What the exercise asks:
Omitting the pictures, print every line below exactly as it stands.

The input:
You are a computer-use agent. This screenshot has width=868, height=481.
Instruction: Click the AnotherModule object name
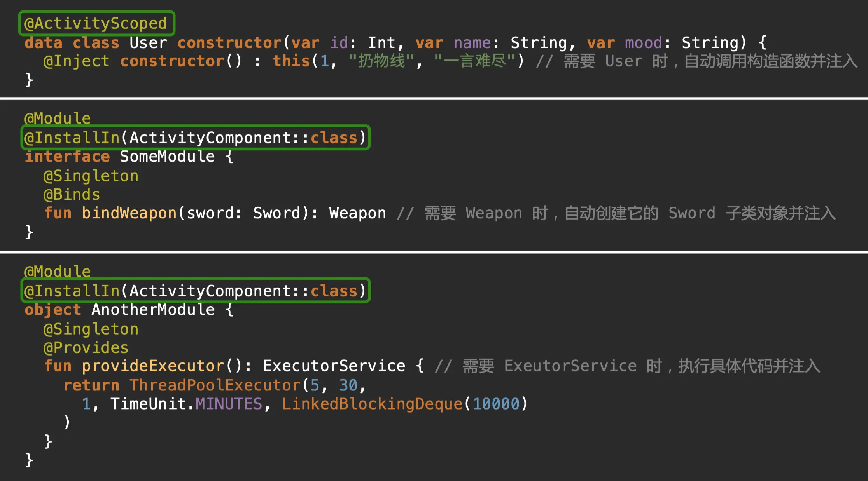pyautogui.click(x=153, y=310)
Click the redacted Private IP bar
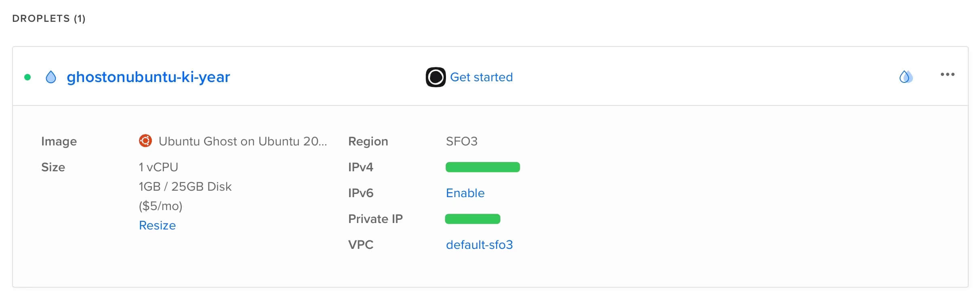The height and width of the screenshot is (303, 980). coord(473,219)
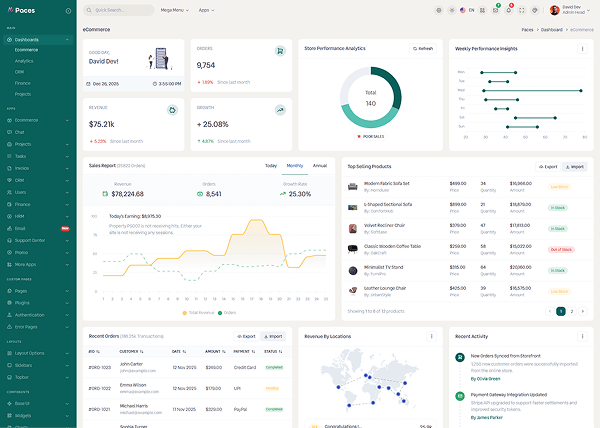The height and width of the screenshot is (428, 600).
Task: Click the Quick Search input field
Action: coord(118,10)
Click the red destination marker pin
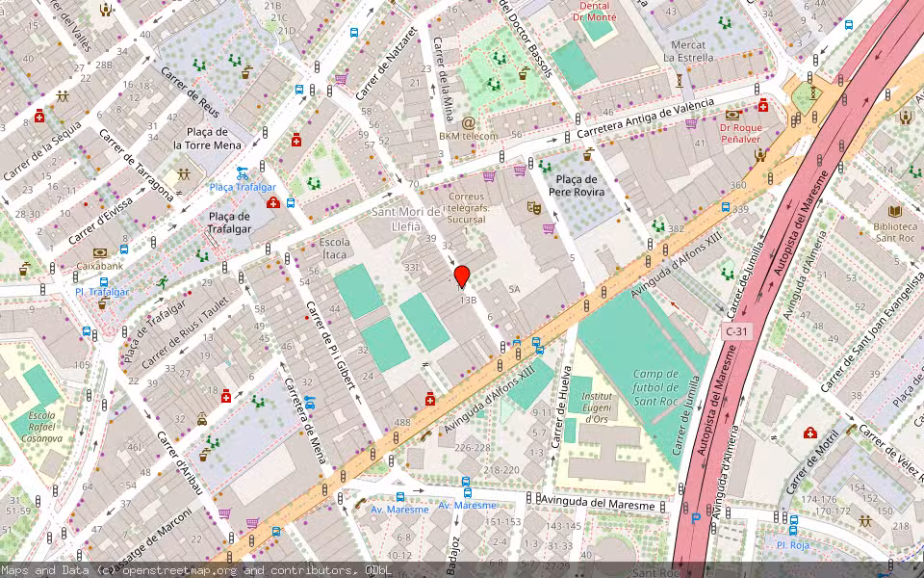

Answer section:
You are a computer-use agent. This screenshot has width=868, height=481.
Instruction: Click the AnotherModule object name
pyautogui.click(x=153, y=310)
Click the redacted Private IP bar
The height and width of the screenshot is (303, 980). coord(473,219)
The height and width of the screenshot is (428, 600).
Task: Click the Quick Search input field
Action: coord(118,10)
Click the red destination marker pin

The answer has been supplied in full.